4) Best Picture — Never Let Me Go

Mark Romanek’s low-key but affecting adaption of Kazou Ishiguro’s award-winning novel takes a familiar Sci-Fi plot — clones are raised in seclusion so that their organs can eventually be harvested — and turns it into a haunting meditation on life, death, love, and fate.  Carey Mulligan, who deserved the Oscar last year for An Education, holds the film together with quiet strength while Kiera Knightley and Andrew Garfield make the most of the more showy supporting roles.

5) Best Actor — Patrick Fabian, The Last Exorcism

Yes, Fabian will never be nominated because The Last Exorcism was a box office flop, a horror film, and it had an ending that generated a lot of negative word of mouth.  However, I believe that Fabian gave the best performance of the year (so far) in this film.  One reason why that over-the-top ending upset so many viewers was because Fabian had kept the film so grounded in reality that the sudden appearance of the supernatural almost felt like a betrayal.  Incidentally, I think that Fabian’s performance was meant to be an homage to former child evangelist Marjoe Gortner.  (And yes, I realize that’s like the 100th time I’ve casually mentioned Marjoe Gortner on this site.  It doesn’t mean anything.  Or does it?)

6) Best Actress — Noomi Rapace, The Girl With The Dragon Tattoo

The Mainstream has pretty much already declared Annette Bening to be the winner for her work in The Kids Are All Right but the Grindhouse knows that 2010 was the year of The Girl With The Dragon Tattoo.

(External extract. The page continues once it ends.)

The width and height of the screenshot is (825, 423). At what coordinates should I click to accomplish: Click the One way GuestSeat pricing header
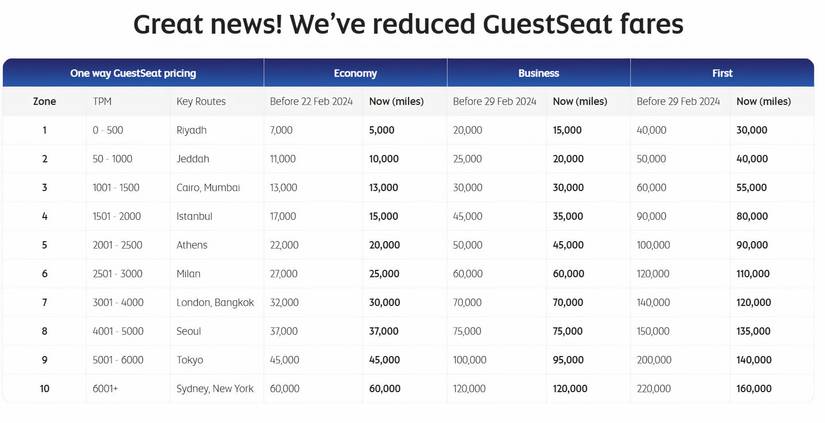(x=133, y=73)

7) Best Actress — Katie Jarvis, Fish Tank

Fish Tank probably played too early in the year to be properly remembered by the Academy but that doesn’t change the fact that it’s one of the best films of the year.  Playing an angry but naive British teen, Katie Jarvis gives a fearlessly vulnerable performance.  Just consider the harrowing scene where, after kidnapping her older lover’s daughter, she realizes what a mistake she’s made.

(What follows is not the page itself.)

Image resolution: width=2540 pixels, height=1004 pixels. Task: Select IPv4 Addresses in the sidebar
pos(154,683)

8 ) Best Supporting Actor — John Hawkes, Winter’s Bone

While I hope Winter’s Bone, at the very least, receives nominations for best picture, best actress for Jennifer Lawrence, and a best director nod for Debra Granik, I fear that John Hawkes will be forgotten.  That’s a shame because Hawkes, arguably, gives the strongest performance in the film.  As Lawrence’s drug addicted uncle, Hawkes is both scary and heroic.  If Lawrence represents hope for the future, Hawkes epitomizes the doom of the present.

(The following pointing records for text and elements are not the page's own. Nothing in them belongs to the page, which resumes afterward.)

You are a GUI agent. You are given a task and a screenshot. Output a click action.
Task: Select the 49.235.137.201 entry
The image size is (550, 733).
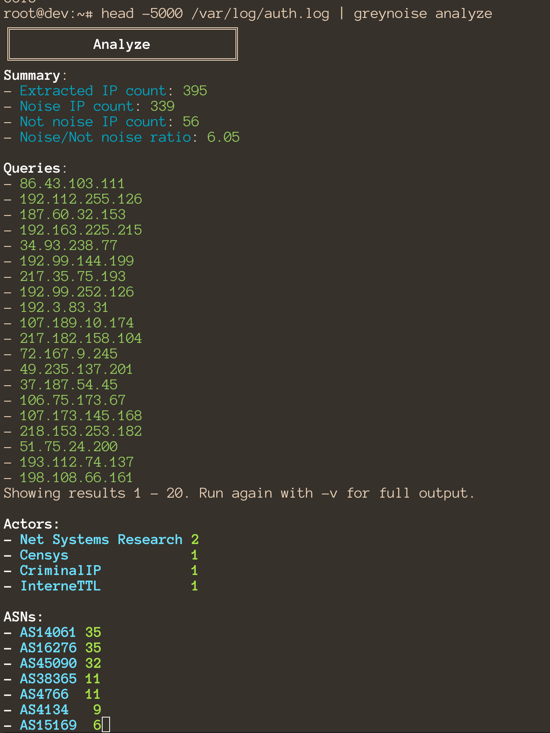tap(76, 369)
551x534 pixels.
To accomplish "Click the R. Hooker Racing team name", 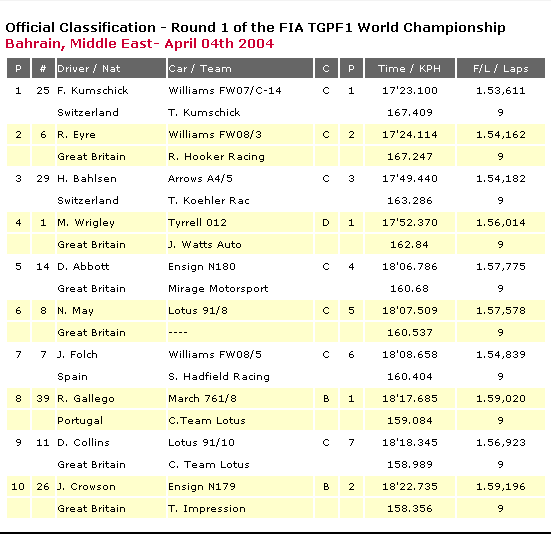I will [216, 157].
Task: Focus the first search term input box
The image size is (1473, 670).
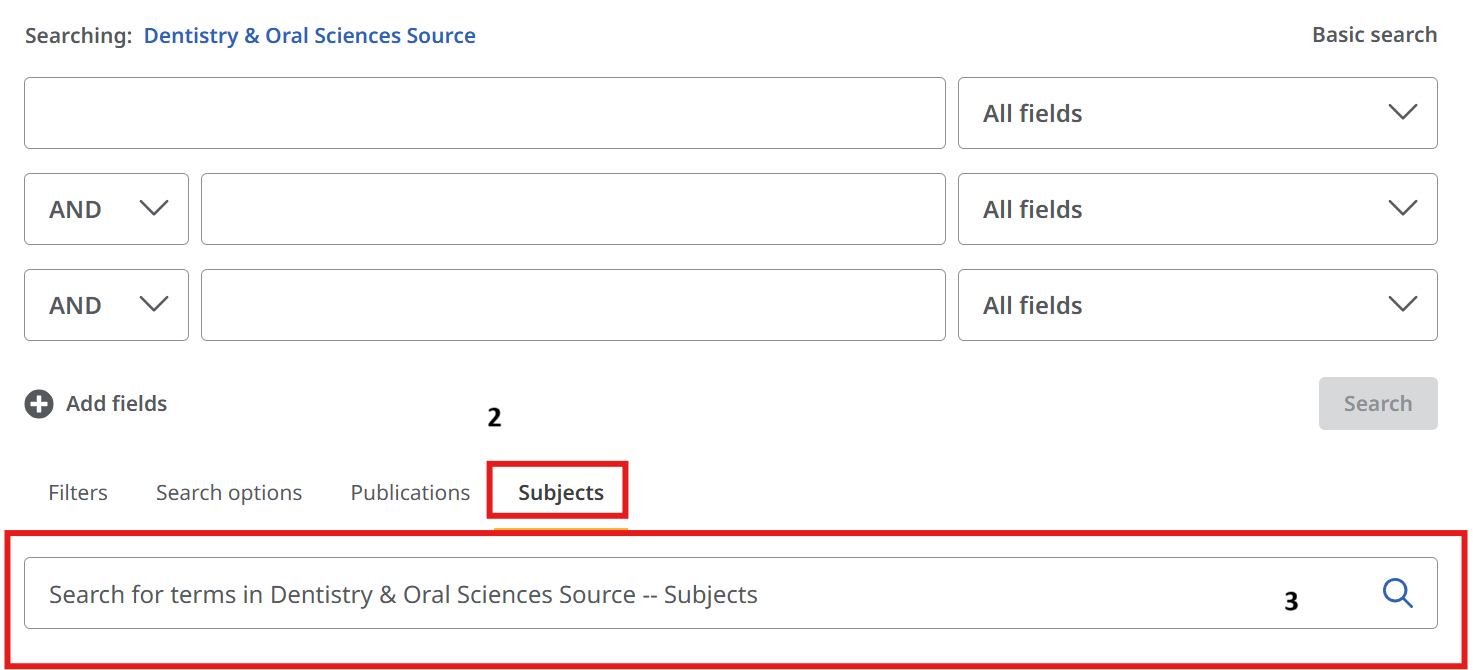Action: [484, 113]
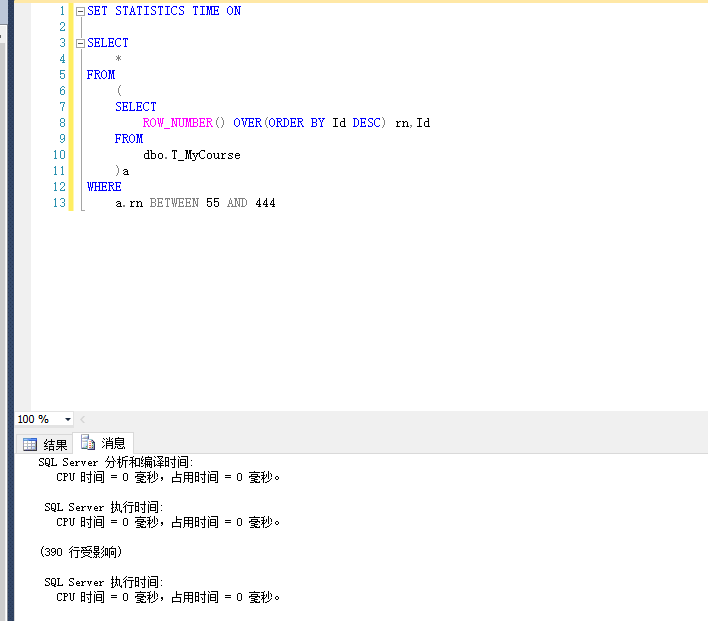Click the WHERE keyword on line 12
Viewport: 708px width, 621px height.
click(x=104, y=187)
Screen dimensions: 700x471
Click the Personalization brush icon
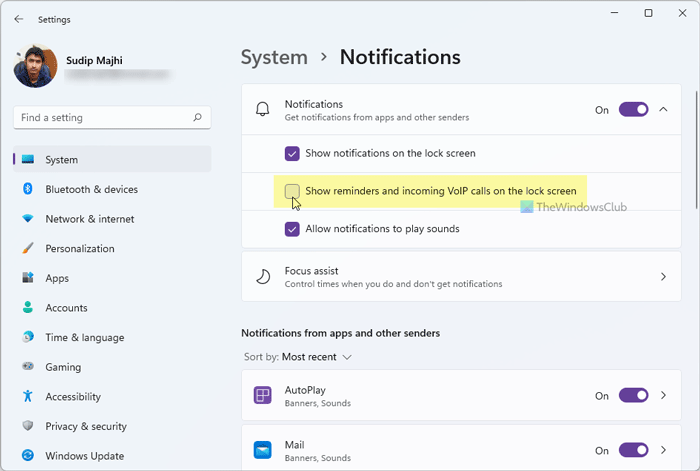click(28, 249)
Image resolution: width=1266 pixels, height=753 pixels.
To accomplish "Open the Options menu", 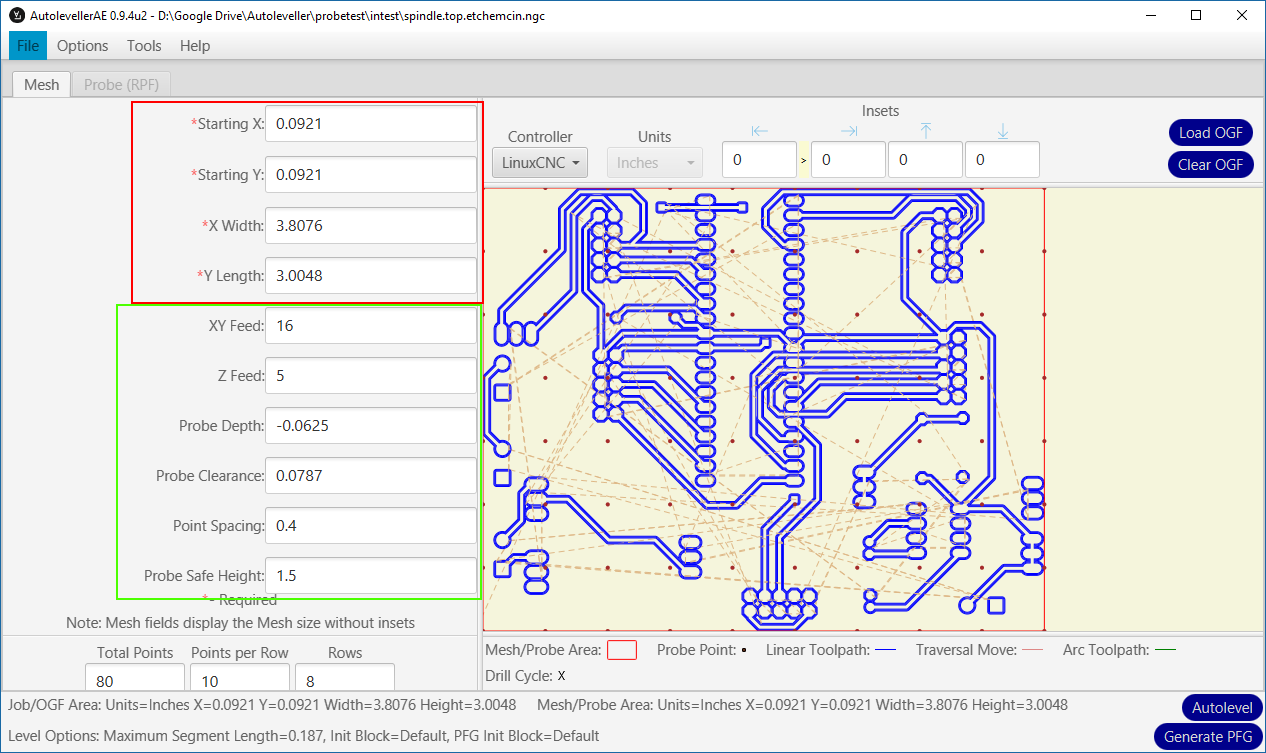I will (x=82, y=46).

9) Best Supporting Actress — Chloe Grace Moretz, Kick-Ass

If Moretz is nominated, it’ll probably be for her performance in Let Me In.  However, good as she was in that film, I think her performance in Kick-Ass is even better.  Playing the controversial character of Hit-Girl, Moretz was the film’s foul-mouthed, borderline-psychotic heart.

10) Best Cinematography — Twelve

Yes, Twelve is a dire film that manages to turn a good book into a silly melodrama but the movie is gorgeous to look at.

11) Best Original Score — Machete

As performed by the band Chingon (which features the film’s director, Robert Rodriguez, on guitar), Machete’s score was much like the film itself: over-the-top, shameless, and a lot of fun.   In much the same way that Hans Zimmer’s score made you believe in the world of Inception, Machete’s score literally forces the viewer into the proper Grindhouse mindset.

12) Best Original Song — “Pimps Don’t Cry” from The Other Guys

Oh, why not?

13) Best Feature-Length Documentary — Best Worst Movie

A charming documentary about the making of that infamous film, Troll 2, Best Worst Movie is also a look at how a movie can be so amazingly bad that it eventually becomes a beloved classic.

14) Best Animated Feature — A Town Called Panic 

This surreal, French, stop-motion film only played for a week down here in Dallas and I nearly didn’t get to see it.  I’m glad I did because, seriously, this movie — oh my God.  The best description I’ve heard of it comes from Empire Magazine where it was referred to as being “Toy Story on absinthe.”  Of course, since apparently California can’t even handle legalized weed, it’s probably hoping too much that they’ll be willing to drink the absinthe.

As just a sidenote, isn’t the poster for A Town Called Panic just adorable?  I swear, just looking at it makes me feel happy.